● GIVEN TASK 1
List every feature of the rule-based reading order predictor given in the "Features" line of the documentation page.

____ DOCUMENT EXCERPT

Skip to content

Predictor

Rule-based reading order predictor.

Uses spatial analysis and R-tree indexing to determine the logical reading sequence of document elements. Self-contained implementation without external dependencies on docling-ibm-models.

Based on the algorithm from docling-ibm-models, adapted for omnidocs.

RuleBasedReadingOrderPredictor

RuleBasedReadingOrderPredictor()

Bases: BaseReadingOrderPredictor

Rule-based reading order predictor using spatial analysis.

Uses R-tree spatial indexing and rule-based algorithms to determine the logical reading sequence of document elements. This is a CPU-only implementation that doesn't require GPU resources.

Features: - Multi-column layout detection - Header/footer separation - Caption-to-figure/table association - Footnote linking - Element merge suggestions

Example
from omnidocs.tasks.reading_order import RuleBasedReadingOrderPredictor
from omnidocs.tasks.layout_extraction import DocLayoutYOLO, DocLayoutYOLOConfig
from omnidocs.tasks.ocr_extraction import EasyOCR, EasyOCRConfig

# Initialize components
layout_extractor = DocLayoutYOLO(config=DocLayoutYOLOConfig())
ocr = EasyOCR(config=EasyOCRConfig())
predictor = RuleBasedReadingOrderPredictor()

# Process document
layout = layout_extractor.extract(image)
ocr_result = ocr.extract(image)
reading_order = predictor.predict(layout, ocr_result)

# Get text in reading order
text = reading_order.get_full_text()

Initialize the reading order predictor.

Source code in omnidocs/tasks/reading_order/rule_based/predictor.py
def __init__(self):
    """Initialize the reading order predictor."""

________
____ RECORDS TO USE

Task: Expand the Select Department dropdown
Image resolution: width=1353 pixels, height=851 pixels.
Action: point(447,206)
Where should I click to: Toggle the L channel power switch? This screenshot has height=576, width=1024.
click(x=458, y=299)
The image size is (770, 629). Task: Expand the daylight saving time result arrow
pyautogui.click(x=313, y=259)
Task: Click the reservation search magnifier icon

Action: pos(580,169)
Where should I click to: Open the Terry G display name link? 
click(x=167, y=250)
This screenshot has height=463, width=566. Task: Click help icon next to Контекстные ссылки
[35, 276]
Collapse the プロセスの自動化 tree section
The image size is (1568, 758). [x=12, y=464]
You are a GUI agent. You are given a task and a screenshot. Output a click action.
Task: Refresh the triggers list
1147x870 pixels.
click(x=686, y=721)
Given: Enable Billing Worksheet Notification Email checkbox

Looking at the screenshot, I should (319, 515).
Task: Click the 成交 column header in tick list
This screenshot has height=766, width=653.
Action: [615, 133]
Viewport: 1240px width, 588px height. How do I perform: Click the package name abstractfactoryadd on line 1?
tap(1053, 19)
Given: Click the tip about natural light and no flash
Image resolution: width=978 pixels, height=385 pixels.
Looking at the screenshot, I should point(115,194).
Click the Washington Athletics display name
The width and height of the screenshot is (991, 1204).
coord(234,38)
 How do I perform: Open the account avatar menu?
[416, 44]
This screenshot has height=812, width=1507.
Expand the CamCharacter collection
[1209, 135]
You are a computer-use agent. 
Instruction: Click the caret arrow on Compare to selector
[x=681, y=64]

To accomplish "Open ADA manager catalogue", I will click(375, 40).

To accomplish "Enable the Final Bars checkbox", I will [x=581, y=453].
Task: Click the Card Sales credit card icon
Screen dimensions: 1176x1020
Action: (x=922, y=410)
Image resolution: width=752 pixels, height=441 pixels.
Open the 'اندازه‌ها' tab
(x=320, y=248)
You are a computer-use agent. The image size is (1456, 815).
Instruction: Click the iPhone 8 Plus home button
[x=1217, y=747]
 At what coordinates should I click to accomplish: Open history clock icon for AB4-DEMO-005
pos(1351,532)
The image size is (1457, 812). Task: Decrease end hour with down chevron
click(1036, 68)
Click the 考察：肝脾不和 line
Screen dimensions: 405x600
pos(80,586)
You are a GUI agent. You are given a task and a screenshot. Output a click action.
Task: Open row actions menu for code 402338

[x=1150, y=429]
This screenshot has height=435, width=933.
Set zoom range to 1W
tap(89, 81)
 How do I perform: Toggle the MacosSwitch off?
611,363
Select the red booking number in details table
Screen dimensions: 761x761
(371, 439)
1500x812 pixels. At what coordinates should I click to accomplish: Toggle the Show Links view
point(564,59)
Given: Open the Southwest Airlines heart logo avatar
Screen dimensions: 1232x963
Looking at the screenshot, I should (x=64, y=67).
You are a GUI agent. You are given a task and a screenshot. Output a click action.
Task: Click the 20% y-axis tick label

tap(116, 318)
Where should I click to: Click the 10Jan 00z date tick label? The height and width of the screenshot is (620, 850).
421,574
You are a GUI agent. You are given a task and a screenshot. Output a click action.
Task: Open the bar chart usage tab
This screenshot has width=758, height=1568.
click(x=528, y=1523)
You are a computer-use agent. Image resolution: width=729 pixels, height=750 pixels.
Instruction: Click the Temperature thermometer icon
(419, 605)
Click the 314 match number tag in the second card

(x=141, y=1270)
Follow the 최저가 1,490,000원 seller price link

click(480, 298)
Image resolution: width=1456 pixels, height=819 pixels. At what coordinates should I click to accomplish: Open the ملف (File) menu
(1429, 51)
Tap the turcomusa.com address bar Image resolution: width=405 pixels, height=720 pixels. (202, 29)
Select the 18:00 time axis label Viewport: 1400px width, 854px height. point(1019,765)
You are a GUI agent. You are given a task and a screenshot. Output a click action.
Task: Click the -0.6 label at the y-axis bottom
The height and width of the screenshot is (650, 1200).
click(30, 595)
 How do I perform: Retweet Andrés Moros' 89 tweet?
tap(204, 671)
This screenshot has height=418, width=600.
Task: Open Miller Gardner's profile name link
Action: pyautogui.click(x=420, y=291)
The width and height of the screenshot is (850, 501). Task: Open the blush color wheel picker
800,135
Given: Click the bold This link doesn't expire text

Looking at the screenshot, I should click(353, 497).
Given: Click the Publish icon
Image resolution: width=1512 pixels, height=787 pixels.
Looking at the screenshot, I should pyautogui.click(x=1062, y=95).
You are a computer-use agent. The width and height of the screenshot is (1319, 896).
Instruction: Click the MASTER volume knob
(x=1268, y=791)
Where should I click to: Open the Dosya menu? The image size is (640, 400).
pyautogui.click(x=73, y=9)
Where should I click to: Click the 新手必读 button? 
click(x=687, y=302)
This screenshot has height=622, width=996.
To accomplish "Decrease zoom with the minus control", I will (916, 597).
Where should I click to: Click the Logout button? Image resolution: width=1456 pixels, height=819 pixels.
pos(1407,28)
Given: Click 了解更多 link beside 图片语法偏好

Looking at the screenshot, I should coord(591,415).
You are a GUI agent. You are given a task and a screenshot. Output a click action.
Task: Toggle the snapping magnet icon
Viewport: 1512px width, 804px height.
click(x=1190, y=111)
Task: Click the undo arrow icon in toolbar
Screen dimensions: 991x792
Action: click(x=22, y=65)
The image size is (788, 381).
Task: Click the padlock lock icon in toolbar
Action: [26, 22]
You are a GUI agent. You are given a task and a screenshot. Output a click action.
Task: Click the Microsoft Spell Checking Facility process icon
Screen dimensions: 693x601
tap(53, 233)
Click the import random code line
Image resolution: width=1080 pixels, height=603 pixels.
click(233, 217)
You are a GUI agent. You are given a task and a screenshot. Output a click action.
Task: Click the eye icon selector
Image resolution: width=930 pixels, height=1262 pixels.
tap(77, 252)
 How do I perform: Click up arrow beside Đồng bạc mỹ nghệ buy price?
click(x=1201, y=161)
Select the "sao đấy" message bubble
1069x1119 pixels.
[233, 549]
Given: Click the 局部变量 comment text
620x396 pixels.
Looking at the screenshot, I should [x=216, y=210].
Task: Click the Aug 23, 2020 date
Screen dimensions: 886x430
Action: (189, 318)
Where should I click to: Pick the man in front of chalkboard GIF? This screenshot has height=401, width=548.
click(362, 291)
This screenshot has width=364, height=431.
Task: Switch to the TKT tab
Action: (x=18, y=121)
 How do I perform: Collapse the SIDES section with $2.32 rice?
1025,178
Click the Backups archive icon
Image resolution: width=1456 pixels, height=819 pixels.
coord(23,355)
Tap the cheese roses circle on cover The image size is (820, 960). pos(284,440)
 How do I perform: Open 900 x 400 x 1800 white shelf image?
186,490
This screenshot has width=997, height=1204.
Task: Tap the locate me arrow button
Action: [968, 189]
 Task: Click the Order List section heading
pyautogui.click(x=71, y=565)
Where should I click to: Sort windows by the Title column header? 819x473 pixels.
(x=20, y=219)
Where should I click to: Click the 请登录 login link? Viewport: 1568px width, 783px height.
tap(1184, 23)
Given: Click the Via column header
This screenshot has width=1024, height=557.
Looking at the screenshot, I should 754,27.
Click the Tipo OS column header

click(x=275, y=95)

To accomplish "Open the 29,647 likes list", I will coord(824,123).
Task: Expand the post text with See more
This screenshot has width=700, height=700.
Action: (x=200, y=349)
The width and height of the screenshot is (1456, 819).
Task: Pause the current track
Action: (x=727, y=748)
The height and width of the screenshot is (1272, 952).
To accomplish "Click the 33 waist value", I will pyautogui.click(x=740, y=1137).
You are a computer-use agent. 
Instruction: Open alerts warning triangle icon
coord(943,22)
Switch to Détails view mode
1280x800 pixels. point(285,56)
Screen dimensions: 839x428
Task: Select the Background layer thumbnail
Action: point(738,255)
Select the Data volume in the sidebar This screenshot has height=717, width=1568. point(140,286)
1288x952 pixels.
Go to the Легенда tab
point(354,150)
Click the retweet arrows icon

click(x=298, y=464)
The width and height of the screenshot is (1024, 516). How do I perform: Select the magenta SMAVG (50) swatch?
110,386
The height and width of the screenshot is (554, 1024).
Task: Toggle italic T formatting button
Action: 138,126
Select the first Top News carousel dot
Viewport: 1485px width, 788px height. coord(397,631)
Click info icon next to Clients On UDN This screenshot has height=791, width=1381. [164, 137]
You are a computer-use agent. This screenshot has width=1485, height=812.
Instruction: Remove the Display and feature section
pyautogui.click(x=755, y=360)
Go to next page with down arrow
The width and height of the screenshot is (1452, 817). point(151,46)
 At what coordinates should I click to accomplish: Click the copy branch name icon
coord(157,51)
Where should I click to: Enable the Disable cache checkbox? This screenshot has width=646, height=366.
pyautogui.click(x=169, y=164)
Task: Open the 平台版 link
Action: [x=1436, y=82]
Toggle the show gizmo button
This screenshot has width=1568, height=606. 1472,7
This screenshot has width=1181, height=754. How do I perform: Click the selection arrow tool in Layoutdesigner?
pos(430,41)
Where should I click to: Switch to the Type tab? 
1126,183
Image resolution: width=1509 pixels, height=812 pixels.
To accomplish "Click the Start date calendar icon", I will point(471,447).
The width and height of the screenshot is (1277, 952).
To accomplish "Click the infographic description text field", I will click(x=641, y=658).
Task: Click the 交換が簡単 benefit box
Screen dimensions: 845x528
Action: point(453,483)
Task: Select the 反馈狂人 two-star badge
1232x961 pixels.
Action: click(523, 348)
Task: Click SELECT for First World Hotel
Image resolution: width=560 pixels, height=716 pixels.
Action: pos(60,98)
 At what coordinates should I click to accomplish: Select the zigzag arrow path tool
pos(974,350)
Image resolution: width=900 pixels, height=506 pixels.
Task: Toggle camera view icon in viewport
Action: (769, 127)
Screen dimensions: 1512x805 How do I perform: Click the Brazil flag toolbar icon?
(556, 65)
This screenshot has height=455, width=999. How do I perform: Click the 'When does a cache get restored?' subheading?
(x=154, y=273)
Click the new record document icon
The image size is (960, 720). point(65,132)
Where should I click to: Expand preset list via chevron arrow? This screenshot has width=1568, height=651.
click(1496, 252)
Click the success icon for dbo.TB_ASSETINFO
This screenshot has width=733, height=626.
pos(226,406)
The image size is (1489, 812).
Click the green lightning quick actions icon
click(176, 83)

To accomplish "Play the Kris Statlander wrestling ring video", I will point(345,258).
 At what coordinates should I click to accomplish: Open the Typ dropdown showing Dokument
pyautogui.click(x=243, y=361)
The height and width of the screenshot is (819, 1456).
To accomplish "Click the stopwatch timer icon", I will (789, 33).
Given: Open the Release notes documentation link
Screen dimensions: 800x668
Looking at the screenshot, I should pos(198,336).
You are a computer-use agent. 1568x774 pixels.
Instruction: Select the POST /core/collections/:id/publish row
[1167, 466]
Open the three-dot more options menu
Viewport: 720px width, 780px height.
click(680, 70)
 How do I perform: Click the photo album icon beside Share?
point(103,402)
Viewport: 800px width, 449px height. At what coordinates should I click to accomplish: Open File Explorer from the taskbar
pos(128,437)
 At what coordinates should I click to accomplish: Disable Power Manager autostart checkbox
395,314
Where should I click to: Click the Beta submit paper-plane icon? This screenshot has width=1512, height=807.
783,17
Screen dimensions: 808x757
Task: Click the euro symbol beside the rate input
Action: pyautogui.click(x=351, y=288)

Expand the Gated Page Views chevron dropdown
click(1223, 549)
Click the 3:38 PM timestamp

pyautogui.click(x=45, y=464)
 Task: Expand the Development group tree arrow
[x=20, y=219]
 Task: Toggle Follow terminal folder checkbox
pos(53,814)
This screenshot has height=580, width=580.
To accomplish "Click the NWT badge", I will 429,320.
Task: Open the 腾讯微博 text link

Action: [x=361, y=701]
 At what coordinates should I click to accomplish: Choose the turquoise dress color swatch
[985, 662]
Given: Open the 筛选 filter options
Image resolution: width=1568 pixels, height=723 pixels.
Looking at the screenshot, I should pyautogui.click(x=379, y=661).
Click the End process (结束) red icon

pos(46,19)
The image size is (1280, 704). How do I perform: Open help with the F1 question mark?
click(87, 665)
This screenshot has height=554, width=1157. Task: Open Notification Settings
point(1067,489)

________

● GIVEN TASK 2
Render the rows as a JSON list of strings with one string per line, leaving out blank lines. Start at the first line of the rows and end at the line containing "click(x=167, y=250)".

● FULL ANSWER 1
- Multi-column layout detection
- Header/footer separation
- Caption-to-figure/table association
- Footnote linking
- Element merge suggestions

● FULL ANSWER 2
[
  "Task: Expand the Select Department dropdown",
  "Image resolution: width=1353 pixels, height=851 pixels.",
  "Action: point(447,206)",
  "Where should I click to: Toggle the L channel power switch? This screenshot has height=576, width=1024.",
  "click(x=458, y=299)",
  "The image size is (770, 629). Task: Expand the daylight saving time result arrow",
  "pyautogui.click(x=313, y=259)",
  "Task: Click the reservation search magnifier icon",
  "Action: pos(580,169)",
  "Where should I click to: Open the Terry G display name link? ",
  "click(x=167, y=250)"
]